The STOP Act, co-sponsored by Republican Sen. Marco Rubio and Democratic Sen. Elizabeth Warren, aims to put packages shipped through the U.S. Postal Service under more intense security screenings to cut down on international trafficking. Domestic dealers are increasingly relying on foreign shipments of fentanyl, primarily from China, which is cut into batches of heroin, making it more potent and potentially deadly, reports USA Today.

The legislation would require the Postal Service to collect “advance electronic data” for any package sent from abroad, telling them who sent it, what is contains and the final destination of the item. Private shipping businesses like UPS are already required to collect digital data.

“People are going on the Internet and ordering it and it’s coming to their home,” Portman told USA Today. “It’s driving law enforcement crazy because it’s cheap, it’s deadly and…it’s coming through the mail system.”
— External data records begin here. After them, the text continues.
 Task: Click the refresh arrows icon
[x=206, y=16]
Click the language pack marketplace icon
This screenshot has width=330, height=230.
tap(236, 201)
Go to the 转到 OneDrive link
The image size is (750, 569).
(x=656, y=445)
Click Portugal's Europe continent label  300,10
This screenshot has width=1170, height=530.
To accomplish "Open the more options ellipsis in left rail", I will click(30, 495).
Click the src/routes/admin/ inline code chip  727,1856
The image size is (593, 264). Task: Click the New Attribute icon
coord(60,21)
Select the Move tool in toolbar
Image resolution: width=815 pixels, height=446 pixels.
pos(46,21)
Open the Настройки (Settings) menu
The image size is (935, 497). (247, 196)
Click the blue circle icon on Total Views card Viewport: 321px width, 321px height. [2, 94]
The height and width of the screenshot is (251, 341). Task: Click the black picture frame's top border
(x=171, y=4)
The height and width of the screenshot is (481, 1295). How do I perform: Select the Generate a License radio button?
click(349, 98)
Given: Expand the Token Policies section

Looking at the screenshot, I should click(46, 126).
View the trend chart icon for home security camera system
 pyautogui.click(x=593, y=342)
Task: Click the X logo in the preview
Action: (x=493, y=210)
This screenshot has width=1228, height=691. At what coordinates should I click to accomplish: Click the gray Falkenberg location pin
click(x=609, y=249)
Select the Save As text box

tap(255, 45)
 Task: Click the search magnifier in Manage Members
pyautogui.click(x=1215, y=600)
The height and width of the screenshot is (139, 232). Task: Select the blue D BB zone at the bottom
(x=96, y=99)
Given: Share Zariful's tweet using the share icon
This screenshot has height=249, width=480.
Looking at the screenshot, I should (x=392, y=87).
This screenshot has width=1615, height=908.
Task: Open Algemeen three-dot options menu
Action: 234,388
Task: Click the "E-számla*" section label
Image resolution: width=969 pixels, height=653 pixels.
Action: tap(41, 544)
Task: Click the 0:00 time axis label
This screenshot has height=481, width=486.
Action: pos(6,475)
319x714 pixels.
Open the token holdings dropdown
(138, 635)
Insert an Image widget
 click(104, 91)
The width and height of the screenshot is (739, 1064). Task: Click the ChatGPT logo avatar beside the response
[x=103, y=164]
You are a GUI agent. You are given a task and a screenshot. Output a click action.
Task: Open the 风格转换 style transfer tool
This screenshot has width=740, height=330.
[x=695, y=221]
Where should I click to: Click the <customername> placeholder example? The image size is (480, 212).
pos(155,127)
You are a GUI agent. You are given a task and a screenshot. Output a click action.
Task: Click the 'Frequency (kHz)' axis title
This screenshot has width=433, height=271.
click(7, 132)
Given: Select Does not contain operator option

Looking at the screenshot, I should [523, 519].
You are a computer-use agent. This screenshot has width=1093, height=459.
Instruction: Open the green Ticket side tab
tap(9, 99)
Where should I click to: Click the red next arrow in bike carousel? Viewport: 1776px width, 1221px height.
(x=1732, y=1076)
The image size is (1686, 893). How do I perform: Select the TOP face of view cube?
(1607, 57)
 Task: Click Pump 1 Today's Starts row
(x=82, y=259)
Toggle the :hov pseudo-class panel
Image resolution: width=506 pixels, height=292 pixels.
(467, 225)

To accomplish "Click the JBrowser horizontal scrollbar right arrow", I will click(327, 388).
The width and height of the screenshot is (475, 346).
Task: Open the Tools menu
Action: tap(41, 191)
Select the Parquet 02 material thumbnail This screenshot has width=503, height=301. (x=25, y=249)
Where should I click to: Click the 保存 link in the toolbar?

Law enforcement blames fentanyl, a painkiller 50 to 100 times more powerful than morphine, for the steep increase in fatal opioid overdoses that claimed a record 33,000 lives in 2015. While heroin continues to flow over the border from Mexico, dealers are turning to China in greater numbers for shipments of fentanyl at a fraction of the price of heroin.

While a kilogram of heroin from a Mexican cartel will cost a domestic supplier roughly $64,000, they can order a kilogram of fentanyl through the mail from China for only $2,000.

Fatal overdoses from heroin quadrupled over the last five years, according to data released by the National Center for Health Statistics Feb. 24. They say the massive increase in heroin and general opioid abuse in the U.S. since 2010 is driven by lower drug prices and ingredients with higher potency, like fentanyl.

Authors of the study note in 2010 only eight percent of all fatal drug overdoses stemmed from heroin. In 2015, roughly 25 percent of fatal drug overdoses were caused by heroin.